Response of immature diabetic rat bone-ligament junctions to insulin and exercise

Clin Biomech (Bristol, Avon). 1995 Sep;10(6):331-336. doi: 10.1016/0268-0033(95)00034-i.


The mechanical and morphological characteristics of femur-medial collateral ligament-tibia units and the histomorphometry of medial collateral ligament-tibial insertion were examined in female Sprague-Dawley rats with diabetes mellitus (type I, insulin-dependent diabetes). Diabetes was induced with the streptozotocin, a drug with toxic effects on insulin-producing islet cells in the pancreas. The groups studied included rats with untreated streptozotocin-induced diabetes mellitus (Diabetes), insulin-treated streptozotocin-induced diabetes (Diabetes-Insulin), exercise with streptozotocin-induced diabetes (Diabetes-Exercise), exercise with insulin-treated streptozotocin-induced diabetes (Diabetes-Insulin-Exercise), and age-matched sedentary-control rats (Control).

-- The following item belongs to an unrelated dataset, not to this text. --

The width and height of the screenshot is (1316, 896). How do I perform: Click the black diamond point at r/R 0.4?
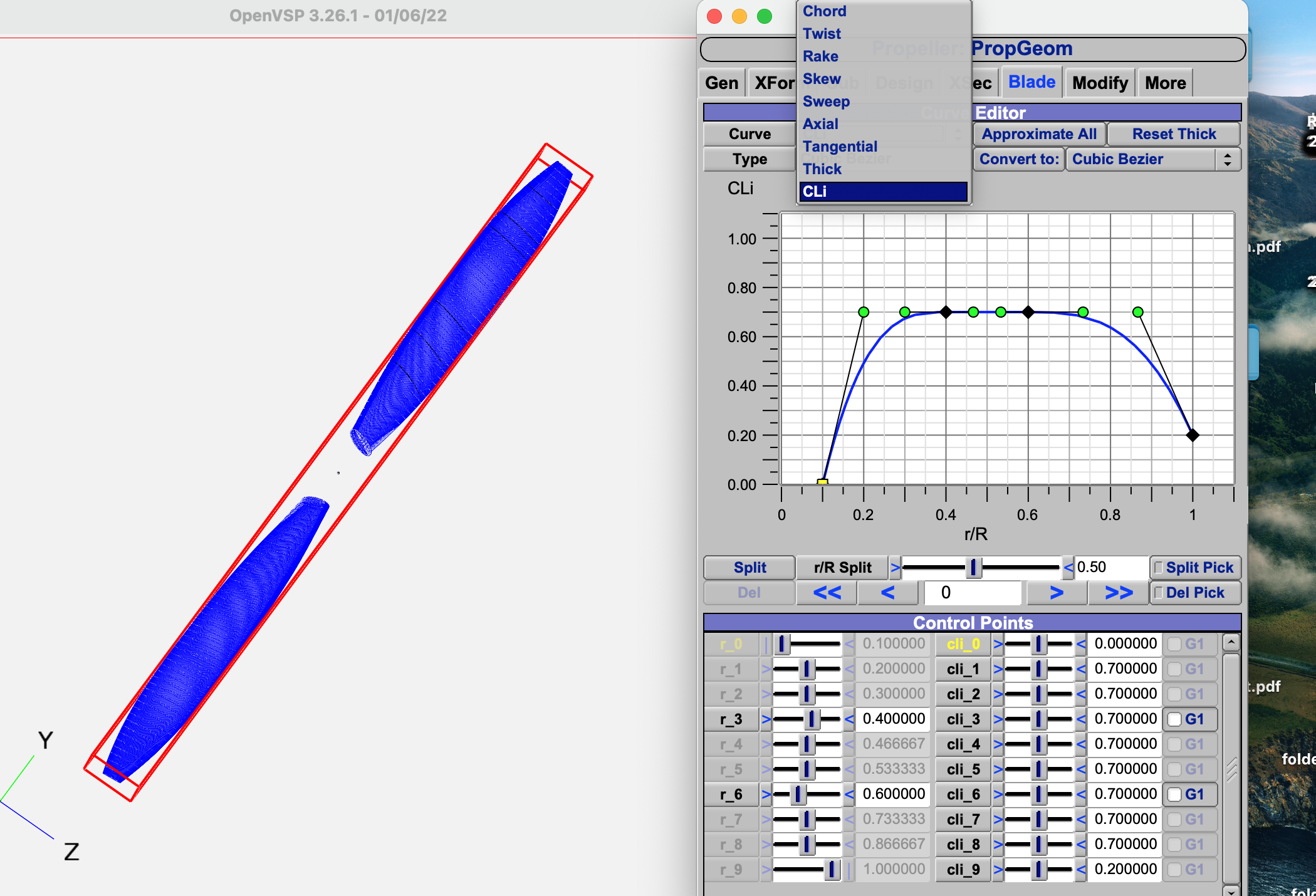click(x=946, y=312)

Diabetes and Diabetes-Exercise groups had significantly lower body mass and higher blood glucose than Diabetes-Insulin, Diabetes-Insulin-Exercise, and Control groups, indicating that exercise alone did not prevent growth retardation or improve blood glucose control in the streptozotocin-induced diabetes. The strength of Diabetes femur-medial collateral ligament-tibia units was significantly less than Control, but exercise (with or without insulin treatment) maintained the bone-ligament-bone unit strength at a normal level. The load (per unit body mass) of Diabetes-Exercise femur-medial collateral ligament-tibia unit was significantly greater than Control, Diabetes, and Diabetes-Insulin groups. The tensile stiffness (per unit body mass) of the femur-medial collateral ligament-tibia unit for the Diabetes-Exercise group was also significantly greater than Control and Diabetes-Insulin groups. The fibroblast-like cell density in medial collateral ligament at its tibial-insertion site and medial collateral ligament insertion area was significantly less in Diabetes rats. RELEVANCE--:Diabetes mellitus can have deleterious effects on connective tissues, such as bone and ligament. Thus the bone-ligament junction becomes vulnerable. The results of this experiment suggest, however, that exercise, with or without insulin treatment, can have a positive effect on the bone-ligament interface in the rat with type I diabetes mellitus. Furthermore exercise (with insulin treatments) can mitigate growth retardation and many of the adverse effects of streptozotocin-induced diabetes on the structure and mechanical properties of immature bone-ligament junctions.